Labor Day – Our Obligation for Worker Safety
Today is a federal holiday in the United States, Labor Day. I know that's obvious to the 70% of you reading from the U.S., but it seemed worth pointing out to the international readers.
Labor Day became a holiday in 1894, after tragic deaths of those in organized labor at the hand of the government. From Wikipedia:
It became a federal holiday in 1894, when, following the deaths of a number of workers at the hands of the U.S. military and U.S. Marshals during the Pullman Strike, President Grover Cleveland put reconciliation with the labor movement as a top political priority. Fearing further conflict, legislation making Labor Day a national holiday was rushed through Congress unanimously and signed into law a mere six days after the end of the strike.
I'm part of the vast majority that views Labor Day as the end of summer, the start of football season, or just another day to grill out (I'll be making pizza). But it's also a day, I think, to reflect and think about those who have lost their lives in the workplace – and to think about what we need to do to prevent more workplace deaths.
A while back, I saw this news story with the headline that claimed 140,000 Chinese workers die on the job each year (numerous sources online). Some claim the number is 600,000 per year. Apple has recently taken a lot of flak for the poor conditions and the number of suicides in the factory run by Foxconn that makes Apple products, among other electronics brands.
He was a typical 27-year-old worker at the gigantic Foxconn factory in Shenzen, Southern China, which manufactures i-Pads and Playstations and mobile-phone batteries.
Li was known to the company by his ID number: F3839667. He stood at a whirring line all day, every day, making the same tiny mechanical motion with his wrist, for 20p an hour.
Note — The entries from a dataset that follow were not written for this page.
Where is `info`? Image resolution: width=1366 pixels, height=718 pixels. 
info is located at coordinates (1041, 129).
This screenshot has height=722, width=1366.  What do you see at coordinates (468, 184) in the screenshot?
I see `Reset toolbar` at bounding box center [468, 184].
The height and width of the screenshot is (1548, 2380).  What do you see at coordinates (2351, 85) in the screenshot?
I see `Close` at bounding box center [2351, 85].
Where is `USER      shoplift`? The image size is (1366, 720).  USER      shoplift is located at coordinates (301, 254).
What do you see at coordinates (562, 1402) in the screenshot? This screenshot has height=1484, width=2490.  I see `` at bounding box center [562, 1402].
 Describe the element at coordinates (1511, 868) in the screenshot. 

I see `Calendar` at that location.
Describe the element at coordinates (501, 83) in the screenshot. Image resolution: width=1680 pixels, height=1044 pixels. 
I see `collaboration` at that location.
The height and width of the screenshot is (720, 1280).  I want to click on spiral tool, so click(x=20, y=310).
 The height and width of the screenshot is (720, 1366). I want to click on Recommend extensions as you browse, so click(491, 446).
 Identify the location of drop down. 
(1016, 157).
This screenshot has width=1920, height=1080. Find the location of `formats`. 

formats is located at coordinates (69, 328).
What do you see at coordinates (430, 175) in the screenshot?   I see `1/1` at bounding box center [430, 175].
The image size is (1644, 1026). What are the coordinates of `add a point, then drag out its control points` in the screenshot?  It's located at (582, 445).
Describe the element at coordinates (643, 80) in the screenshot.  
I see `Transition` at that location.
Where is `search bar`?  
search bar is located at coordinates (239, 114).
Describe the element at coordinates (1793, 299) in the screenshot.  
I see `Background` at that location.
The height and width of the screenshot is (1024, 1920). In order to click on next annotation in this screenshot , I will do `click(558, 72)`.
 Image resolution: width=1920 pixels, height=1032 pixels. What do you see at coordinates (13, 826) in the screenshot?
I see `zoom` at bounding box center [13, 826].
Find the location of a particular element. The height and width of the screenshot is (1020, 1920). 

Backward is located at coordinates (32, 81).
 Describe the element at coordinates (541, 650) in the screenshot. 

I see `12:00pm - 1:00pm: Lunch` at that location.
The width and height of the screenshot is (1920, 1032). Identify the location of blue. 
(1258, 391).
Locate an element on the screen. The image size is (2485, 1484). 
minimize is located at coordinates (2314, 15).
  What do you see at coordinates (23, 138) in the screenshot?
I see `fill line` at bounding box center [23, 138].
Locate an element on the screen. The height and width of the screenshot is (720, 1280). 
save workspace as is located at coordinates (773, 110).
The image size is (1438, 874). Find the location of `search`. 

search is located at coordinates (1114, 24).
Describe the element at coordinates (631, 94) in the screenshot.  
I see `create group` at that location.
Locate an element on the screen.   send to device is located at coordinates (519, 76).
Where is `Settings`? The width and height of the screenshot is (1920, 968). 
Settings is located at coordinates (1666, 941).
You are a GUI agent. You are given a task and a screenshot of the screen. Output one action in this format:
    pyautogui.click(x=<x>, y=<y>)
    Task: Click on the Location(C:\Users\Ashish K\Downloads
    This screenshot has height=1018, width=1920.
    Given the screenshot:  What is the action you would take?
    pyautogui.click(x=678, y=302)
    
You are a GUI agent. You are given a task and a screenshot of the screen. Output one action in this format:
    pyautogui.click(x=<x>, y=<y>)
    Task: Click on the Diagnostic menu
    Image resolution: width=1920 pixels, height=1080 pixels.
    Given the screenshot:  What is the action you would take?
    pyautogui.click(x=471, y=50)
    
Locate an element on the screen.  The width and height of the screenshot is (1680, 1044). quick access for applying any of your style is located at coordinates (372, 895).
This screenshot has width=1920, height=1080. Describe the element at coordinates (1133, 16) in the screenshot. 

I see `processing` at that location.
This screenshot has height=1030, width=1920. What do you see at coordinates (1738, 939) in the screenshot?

According to his family, sometimes his shifts lasted for 24 hours; sometimes they stretched to 35. If he had tried to form a free trade union to change these practices, he would have been imprisoned for 12 years. On the night of 27 May, after yet another marathon-shift, Li dropped dead.
Deaths from overwork are so common in Chinese factories that they have a word for it: guolaosi. China Daily estimates that 600,000 people are killed this way every year, mostly making goods for us. Li had never experienced any health problems, his family says, until he started this work schedule; Foxconn say he died of asthma and his death had nothing to do with them. The night Li died, yet another Foxconn worker committed suicide – the tenth this year.
As I look my iPhone and my other electronic gadgets that are a big part of my life, it makes you wonder at what price this is all worth it?
The chase for cheaper labor seems not just to be bad business (where supply chain costs and inventory expense, along with slow responsiveness to customer demand outweighs the cheap labor cost), it can also be bad for many individuals. I know the counter argument says “well, they wouldn't have any other jobs, this is a better life than they had before” but it still makes you pause and think.
Can we expect rising safety standards in China as we move forward?
We've come a long way in the U.S., but the U.S. reported 5,071 worker deaths in 2008, as this article cites.
Yet more than 5,000 workers still died on the job in 2008, and there were more than 3 million cases of nonfatal injuries reported.
How does this tie to Lean? Well, a Lean workplace should be a safe workplace. A safe workplace is the ultimate sign of having “respect for people” – and you can extend this to be not just physically safe, but psychologically safe. A safe workplace shows you're putting “first things first,” as Dr. Stephen Covey would say.
A Lean workplace is one where the culture and system encourages people to do the right thing, not to place short-term corner cutting and cost-pressures ahead of safety. Nobody accused BP of being a “lean oil company” – look at what they did to jeopardize worker safety by ignoring known safety risks. 11 workers died as a result.
How do we improve safety? It requires a lot more than putting up a bunch of signs and warnings, admonitions to be careful. As I mentioned last week, Dr. W. Edwards Deming wrote about a story where a factory offering incentives (a bonus) to workers if there were zero injuries reported. Well, there were zero injuries reported — but people were still getting hurt, but they quit reporting it! They gamed the system instead of making real improvements.
A lot of it comes down to culture, which is why I again find the story of Paul O'Neill and the amazing safety improvements that were made at Alcoa under his leadership. Steven Spear features the story of Alcoa in his excellent book The High-Velocity Edge: How Market Leaders Leverage Operational Excellence to Beat the Competition (previously known as “Chasing the Rabbit”).
Of all of the companies that outsource to China, who is going to be be the Paul O'Neill who says “Enough!” and insists on a truly safe workplace? Would that person be committing financial suicide? I'd hope not.
What do you think, on this Labor Day?
An alternative discussion thread would be about why so many unions oppose Lean, although Lean environments would:
- Make “no layoffs due to continuous improvement” pledges
- Engage the front-line staff in process improvement
- Be more successful, ensuring long-term job stability
- Practice respect for people
Are unions generally opposed to “L.A.M.E.”, not Lean?